This post was borrowed from the following: http://sdsuchildlit.blogspot.com/2015/02/michael-heyman-is-visiting-sdsu-come.html
Michael Heyman
Public Lecture
Alice in Wonderland One Hundred Fifty Years Later:
A New Magic Lantern Phantasmämphigory
March 4, 2015
5:00PM- 5:50 (followed by questions and discussion until 6:30PM)
Michael Heyman
A New Magic Lantern Phantasmämphigory
The National Center for the Study of Children’s Literature, with support from the Instructionally Related Activities fund, the Department of English and Comparative Literature, and the SDSU Library, is happy to announce a lecture by Professor Michael Heyman, noted poet, scholar, and musician. Michael's lecture concerns Lewis Carroll’s Alice and his Alice books—the first of which, Alice’s Adventures in Wonderland, is celebrating its one hundred and fiftieth anniversary this year!
Professor Heyman is a world-renowned scholar and writer of literary nonsense and children’s literature.

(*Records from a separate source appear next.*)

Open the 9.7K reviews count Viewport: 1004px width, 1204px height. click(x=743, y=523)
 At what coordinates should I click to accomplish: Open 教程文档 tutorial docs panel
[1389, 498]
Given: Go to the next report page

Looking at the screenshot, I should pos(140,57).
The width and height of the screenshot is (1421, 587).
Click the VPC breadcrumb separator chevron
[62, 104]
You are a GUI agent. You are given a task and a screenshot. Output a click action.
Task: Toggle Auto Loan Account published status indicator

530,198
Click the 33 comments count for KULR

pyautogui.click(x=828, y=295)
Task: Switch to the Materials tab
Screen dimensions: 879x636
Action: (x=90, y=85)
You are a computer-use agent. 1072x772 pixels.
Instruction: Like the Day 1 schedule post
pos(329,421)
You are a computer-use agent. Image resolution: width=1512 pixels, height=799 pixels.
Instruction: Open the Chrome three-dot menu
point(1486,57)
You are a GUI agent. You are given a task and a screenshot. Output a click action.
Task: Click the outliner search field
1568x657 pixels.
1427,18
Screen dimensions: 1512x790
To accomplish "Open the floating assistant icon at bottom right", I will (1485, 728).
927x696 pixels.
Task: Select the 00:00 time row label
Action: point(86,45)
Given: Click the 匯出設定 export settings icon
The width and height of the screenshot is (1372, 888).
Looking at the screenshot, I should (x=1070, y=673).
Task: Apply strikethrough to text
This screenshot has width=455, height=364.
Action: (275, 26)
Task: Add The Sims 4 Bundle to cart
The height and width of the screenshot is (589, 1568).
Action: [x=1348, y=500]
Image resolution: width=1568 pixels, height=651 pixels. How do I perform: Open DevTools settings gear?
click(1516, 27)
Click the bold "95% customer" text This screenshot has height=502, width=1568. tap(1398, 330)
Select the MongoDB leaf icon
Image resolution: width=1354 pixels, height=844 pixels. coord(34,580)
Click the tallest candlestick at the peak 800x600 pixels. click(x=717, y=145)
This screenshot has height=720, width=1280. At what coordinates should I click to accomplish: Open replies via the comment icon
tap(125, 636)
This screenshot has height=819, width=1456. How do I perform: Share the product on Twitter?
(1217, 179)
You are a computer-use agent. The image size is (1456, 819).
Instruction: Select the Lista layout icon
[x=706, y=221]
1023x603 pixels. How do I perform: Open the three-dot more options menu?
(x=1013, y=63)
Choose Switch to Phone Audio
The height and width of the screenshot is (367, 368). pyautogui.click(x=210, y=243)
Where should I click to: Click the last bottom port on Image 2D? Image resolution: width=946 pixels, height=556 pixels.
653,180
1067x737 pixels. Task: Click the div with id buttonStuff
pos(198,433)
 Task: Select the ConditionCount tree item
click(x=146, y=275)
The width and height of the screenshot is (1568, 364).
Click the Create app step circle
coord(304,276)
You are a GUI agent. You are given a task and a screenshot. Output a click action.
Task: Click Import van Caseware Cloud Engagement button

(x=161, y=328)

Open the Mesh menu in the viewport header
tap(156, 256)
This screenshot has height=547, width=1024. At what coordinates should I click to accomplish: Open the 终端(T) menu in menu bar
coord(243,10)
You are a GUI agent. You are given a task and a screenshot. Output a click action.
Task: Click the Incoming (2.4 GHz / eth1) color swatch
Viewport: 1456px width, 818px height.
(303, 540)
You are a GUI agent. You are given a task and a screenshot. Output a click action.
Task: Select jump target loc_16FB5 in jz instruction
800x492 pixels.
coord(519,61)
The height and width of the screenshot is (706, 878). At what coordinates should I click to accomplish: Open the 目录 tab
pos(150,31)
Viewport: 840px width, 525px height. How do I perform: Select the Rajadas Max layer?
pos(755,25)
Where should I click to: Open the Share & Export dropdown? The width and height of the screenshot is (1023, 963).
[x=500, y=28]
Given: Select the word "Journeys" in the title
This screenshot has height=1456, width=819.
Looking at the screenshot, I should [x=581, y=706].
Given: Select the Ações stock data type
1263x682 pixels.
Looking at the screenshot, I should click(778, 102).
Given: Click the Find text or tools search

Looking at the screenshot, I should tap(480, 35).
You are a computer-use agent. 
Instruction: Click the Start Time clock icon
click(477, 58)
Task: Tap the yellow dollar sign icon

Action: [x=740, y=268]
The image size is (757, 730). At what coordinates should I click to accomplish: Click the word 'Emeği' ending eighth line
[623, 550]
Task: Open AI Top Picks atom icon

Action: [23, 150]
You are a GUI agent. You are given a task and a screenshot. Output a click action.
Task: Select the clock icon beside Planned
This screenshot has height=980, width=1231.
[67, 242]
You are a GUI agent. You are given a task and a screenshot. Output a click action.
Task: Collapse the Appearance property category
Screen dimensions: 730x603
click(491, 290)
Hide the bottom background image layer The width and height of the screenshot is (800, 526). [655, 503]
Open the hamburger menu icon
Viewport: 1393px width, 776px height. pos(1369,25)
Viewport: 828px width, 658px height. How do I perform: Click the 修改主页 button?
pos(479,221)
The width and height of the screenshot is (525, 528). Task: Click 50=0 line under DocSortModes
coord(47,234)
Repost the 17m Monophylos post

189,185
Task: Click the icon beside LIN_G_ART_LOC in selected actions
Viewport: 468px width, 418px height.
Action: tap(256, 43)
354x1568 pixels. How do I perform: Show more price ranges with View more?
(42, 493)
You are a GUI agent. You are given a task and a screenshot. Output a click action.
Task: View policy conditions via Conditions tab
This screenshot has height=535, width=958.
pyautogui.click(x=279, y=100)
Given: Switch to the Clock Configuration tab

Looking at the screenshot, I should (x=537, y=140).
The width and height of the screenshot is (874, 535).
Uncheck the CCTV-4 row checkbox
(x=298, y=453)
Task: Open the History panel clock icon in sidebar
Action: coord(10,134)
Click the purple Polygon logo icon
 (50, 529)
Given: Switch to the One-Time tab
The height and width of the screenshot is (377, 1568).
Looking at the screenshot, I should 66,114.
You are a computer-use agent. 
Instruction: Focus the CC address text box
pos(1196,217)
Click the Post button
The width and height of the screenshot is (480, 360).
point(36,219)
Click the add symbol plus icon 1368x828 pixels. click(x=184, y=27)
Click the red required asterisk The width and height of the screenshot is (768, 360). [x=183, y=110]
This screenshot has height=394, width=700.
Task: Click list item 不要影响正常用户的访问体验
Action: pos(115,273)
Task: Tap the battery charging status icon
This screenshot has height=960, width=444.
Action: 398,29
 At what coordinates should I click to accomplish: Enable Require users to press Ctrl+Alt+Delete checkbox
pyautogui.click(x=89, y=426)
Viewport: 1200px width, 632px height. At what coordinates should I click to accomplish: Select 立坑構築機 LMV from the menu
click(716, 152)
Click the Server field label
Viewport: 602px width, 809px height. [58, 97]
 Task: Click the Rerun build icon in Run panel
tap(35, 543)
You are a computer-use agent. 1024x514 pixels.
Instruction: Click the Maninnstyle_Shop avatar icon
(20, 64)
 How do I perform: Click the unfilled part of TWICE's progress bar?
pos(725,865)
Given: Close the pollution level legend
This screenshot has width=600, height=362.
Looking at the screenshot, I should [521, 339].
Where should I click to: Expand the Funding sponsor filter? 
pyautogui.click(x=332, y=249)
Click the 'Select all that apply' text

He has edited The Tenth Rasa: An Anthology of Indian Nonsense (2007), and his poems and stories for children can be found in The Puffin Book of Bedtime Stories (2005),The Moustache Maharishi and other unlikely stories (2007), and This Book Makes No Sense: Nonsense Poems andWorse (2012), which he also edited.
Of his talk, Heyman writes: “Alice’s Adventures in Wonderland lives one hundred fifty years after its publication not because Alice is a princess in a literary fairy tale, not because of our own flirtation with Charles Dodgson and Alice Liddell, and not because Alice has become embedded in our culture as innocent, vixen, or queen of psychedelia; rather, Alice in Wonderland lives because of its uneasy balance of all of these things and more. Its genius lies in what it does more than what itis. And what it does is nonsense. This talk, part magic lantern show and part paean to Lewis Carroll’s nonsense literature, does the unthinkable: it separates analysis from interpretation, it values the cart over the load. It offers the greatness of Alice as a teasing and tempting nonsense process, in its ability, like Humpty Dumpty, always to leave egg on our faces.”
The lecture is open to the public and we encourage students, community members, and faculty to join us!